Below are entries. Give back exactly the lines from the one containing "Task: Click the 编号 input box" through the one containing "You are a GUI", inclusive, without the pictures.

### MATERIAL PROVIDED
☆ ☆ ☆ ☆ ☆ ☆ ☆

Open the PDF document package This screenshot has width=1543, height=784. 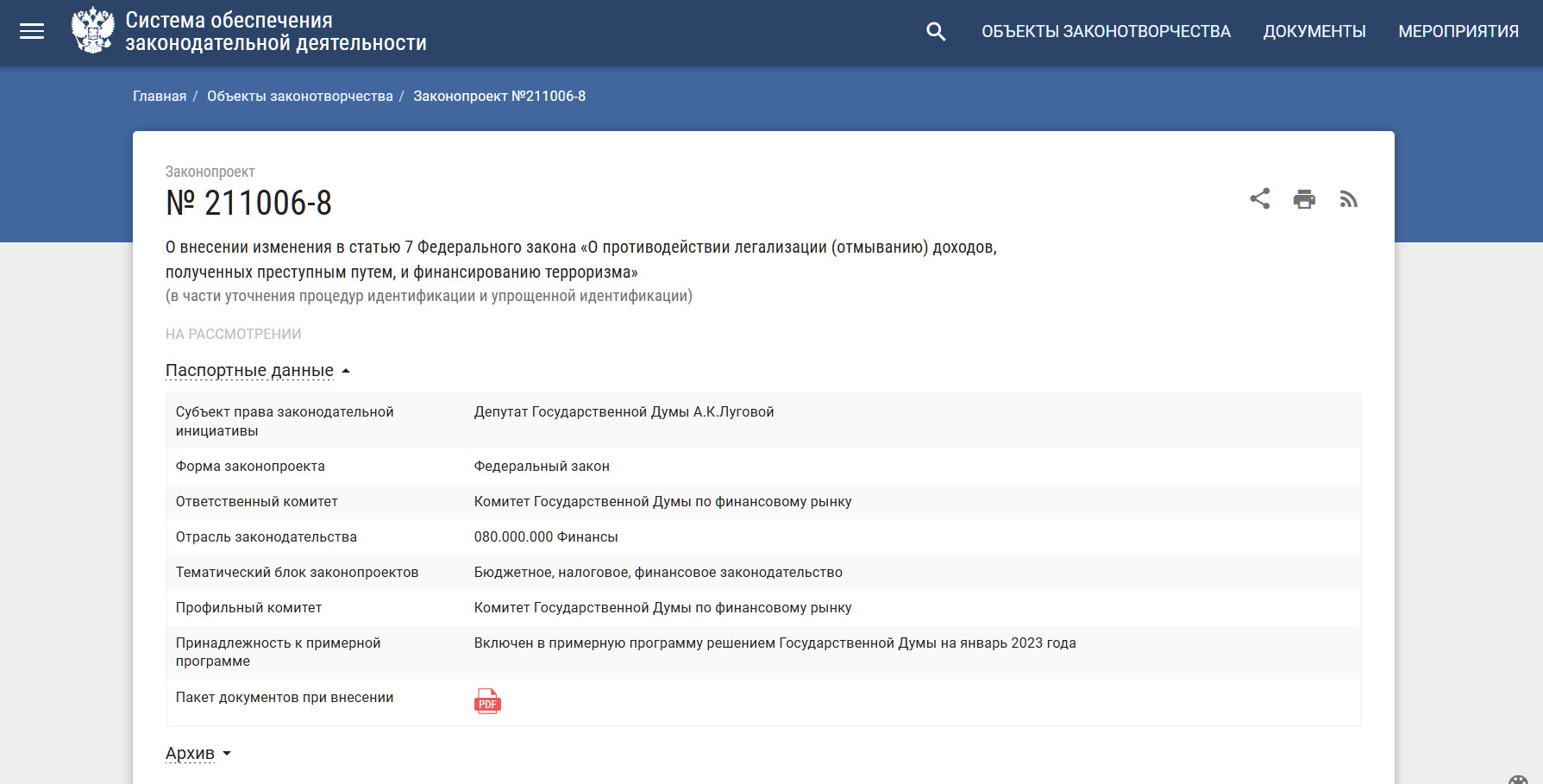click(x=487, y=701)
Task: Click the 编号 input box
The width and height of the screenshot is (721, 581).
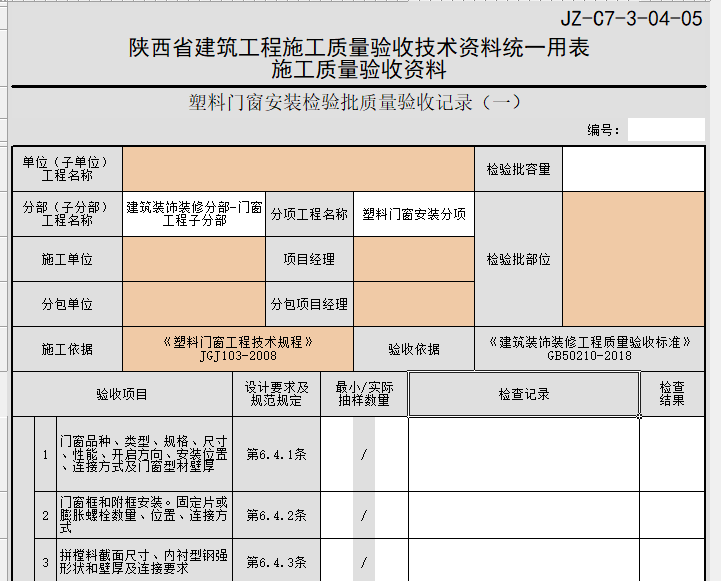Action: click(x=666, y=130)
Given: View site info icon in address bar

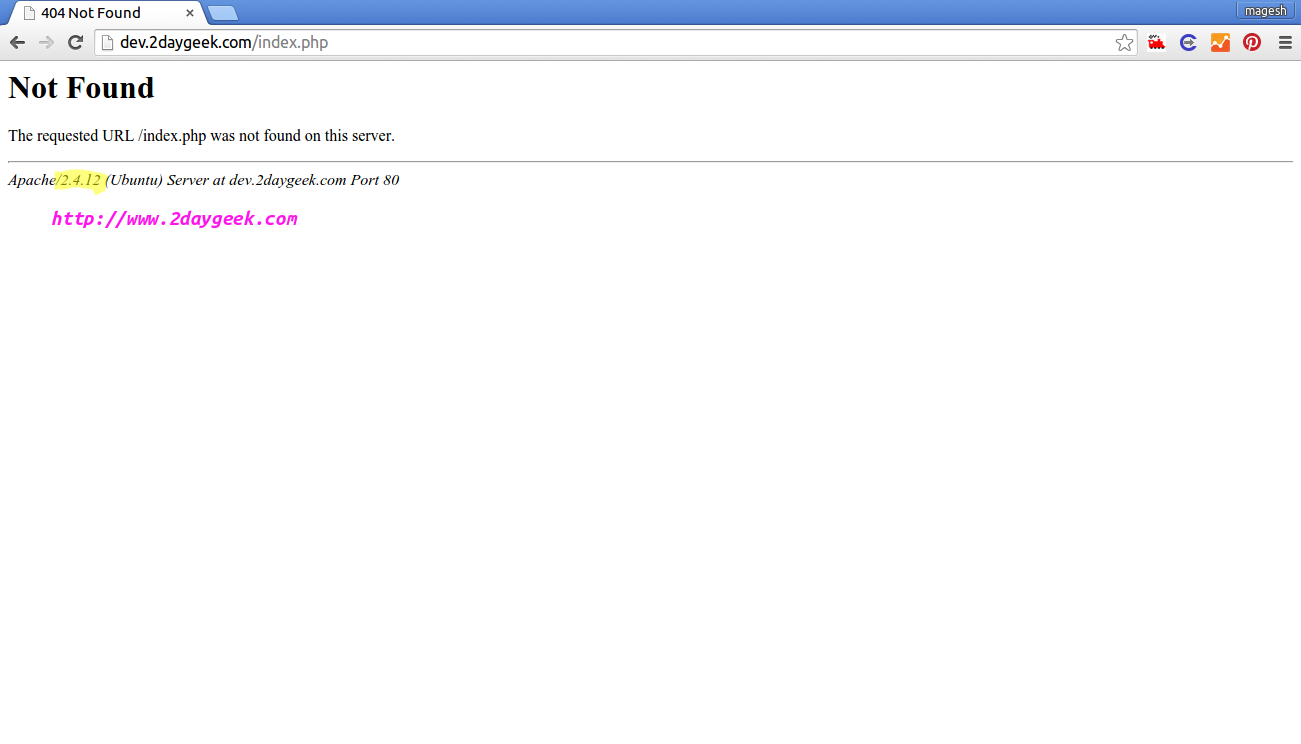Looking at the screenshot, I should [108, 42].
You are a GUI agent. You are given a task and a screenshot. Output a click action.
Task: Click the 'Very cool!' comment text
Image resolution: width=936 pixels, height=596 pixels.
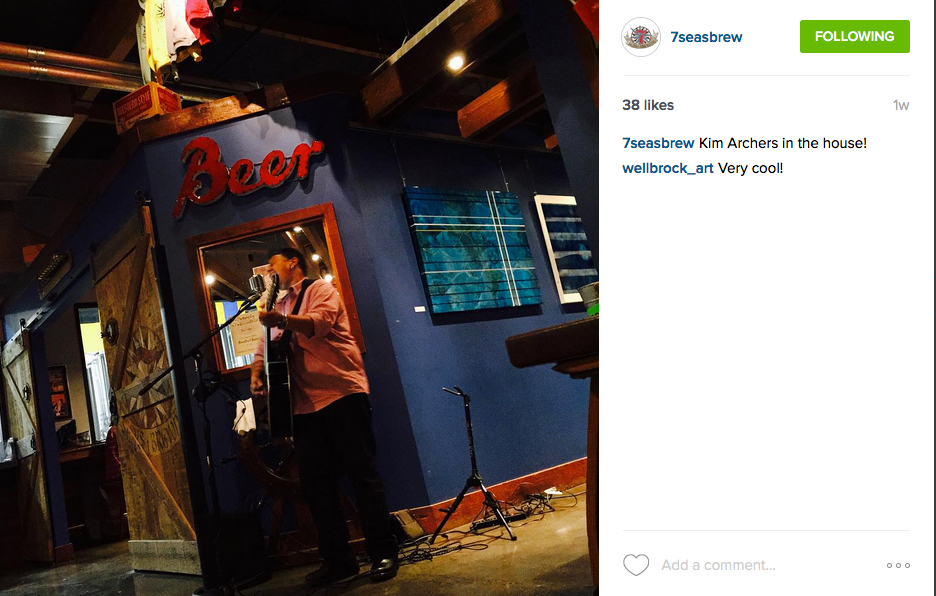pyautogui.click(x=750, y=168)
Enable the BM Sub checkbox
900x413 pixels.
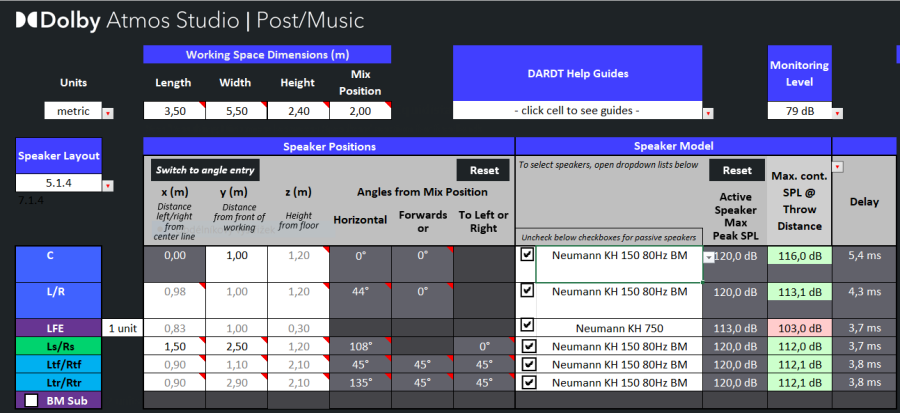31,400
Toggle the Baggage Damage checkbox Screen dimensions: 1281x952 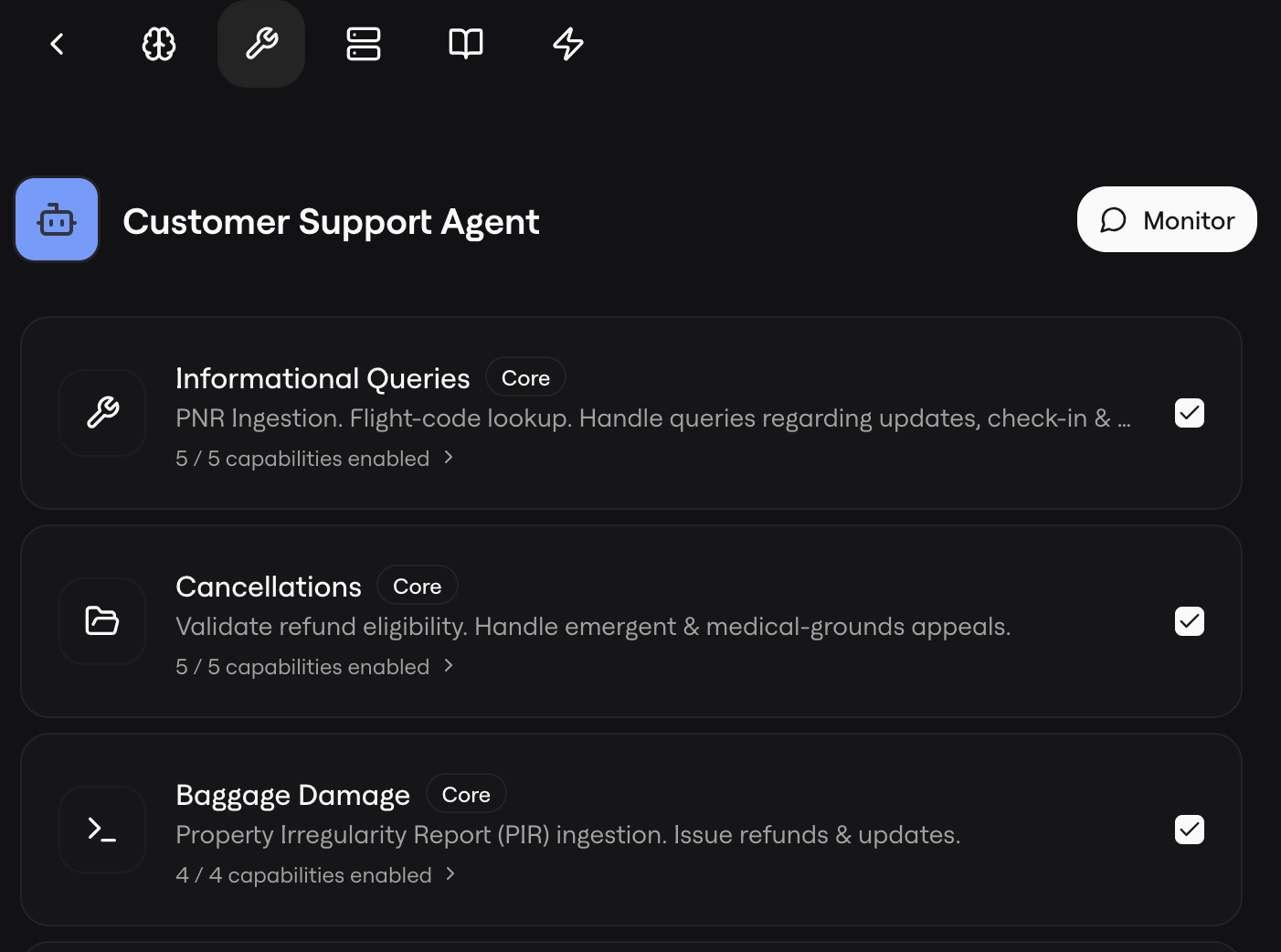pos(1189,830)
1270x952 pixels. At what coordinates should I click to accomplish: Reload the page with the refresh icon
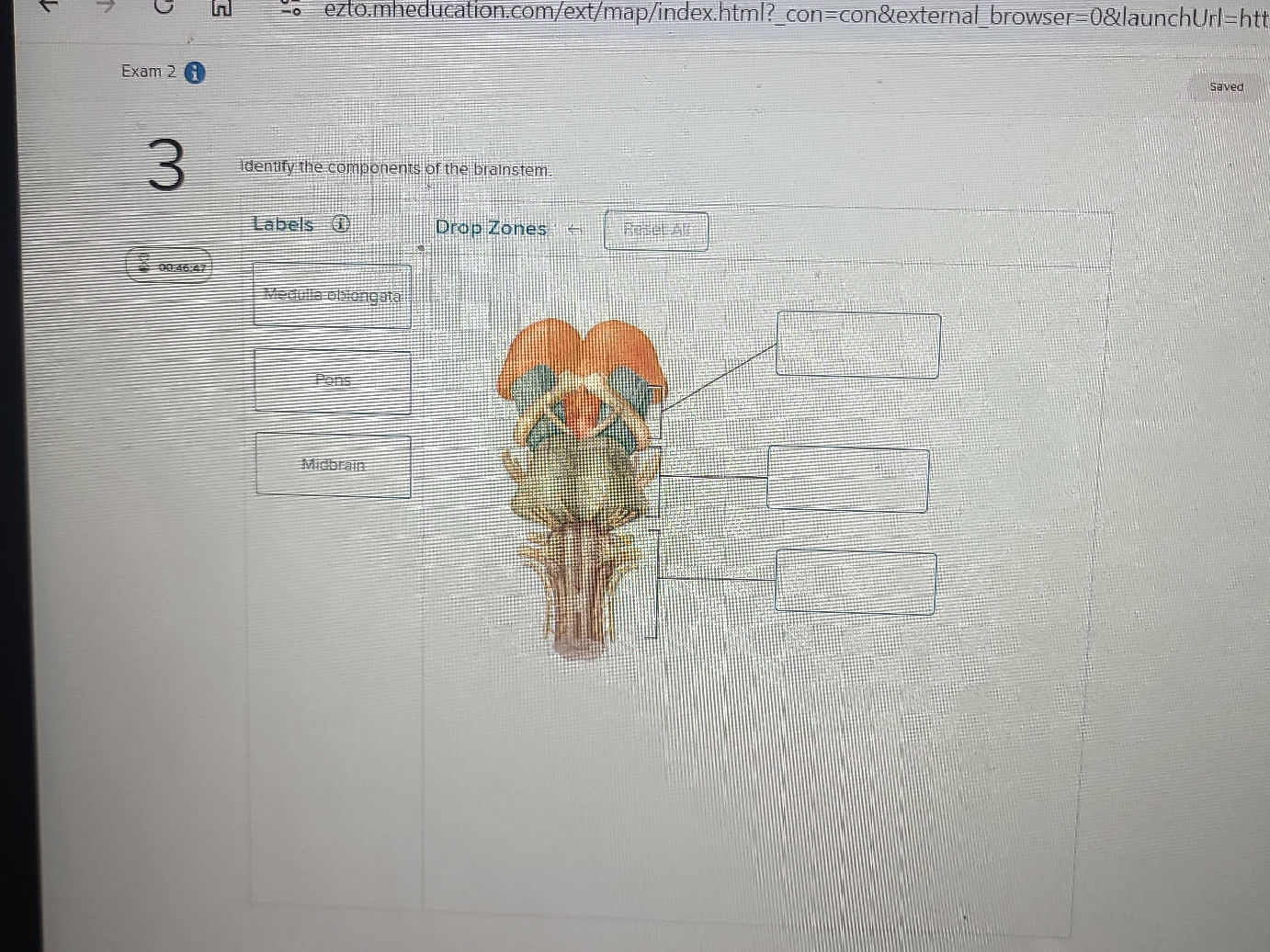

☆ ☆ ☆ ☆ ☆ ☆ ☆

### TASK RESPONSE
Task: Click the 编号 input box
The width and height of the screenshot is (721, 581).
Action: click(x=666, y=130)
Given: View site info icon in address bar

Looking at the screenshot, I should [108, 42].
You are a GUI agent. You are given a task and a screenshot. Output a click action.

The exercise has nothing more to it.